Nata dalla constatazione delle difficoltà del mestiere, La Ferme de l'Envol garantisce ai suoi agricoltori un reddito di 2.600 euro netti al mese grazie a una cooperativa che sicura la produzione e riunisce produttori, enti locali, ristoratori, AMAP e cittadini.
Oltre alla dimensione sociale, Fermcoop punta sull'autonomia in acqua, semi e input, sviluppando al contempo la policoltura-allevamento per limitare gli impatti ambientali. « La nostra fattoria non inquina, non inquiniamo l'acqua, non inquiniamo i suoli, miglioriamo la biodiversità », spiega Paul Charlent.
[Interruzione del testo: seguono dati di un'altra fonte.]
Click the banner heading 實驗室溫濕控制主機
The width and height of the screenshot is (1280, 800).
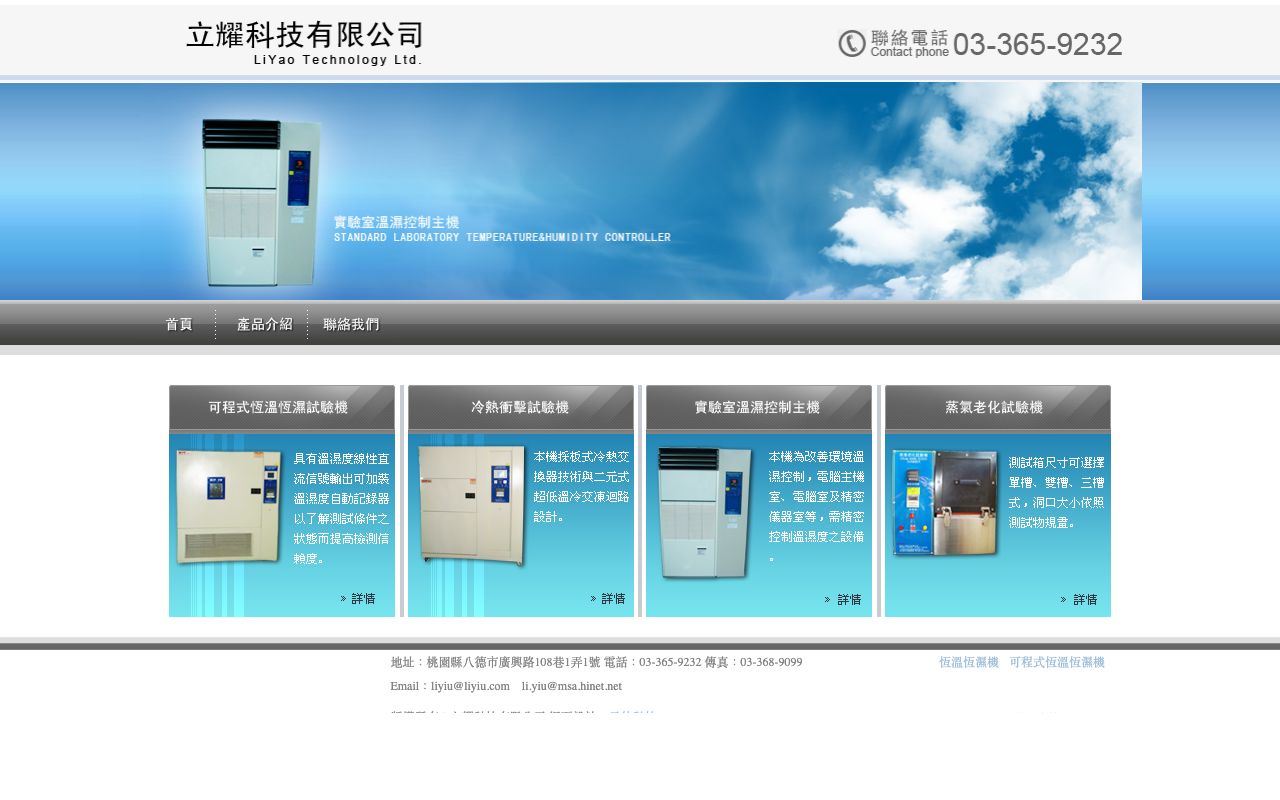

Un modello che dimostra che un'altra agricoltura è possibile, a condizione di integrare i costi reali dei nostri metodi di produzione. « E se facessimo un po' di più tutto ciò, forse globalmente la società starebbe un po' meglio, almeno per quanto riguarda la nostra alimentazione », conclude Paul Charlent.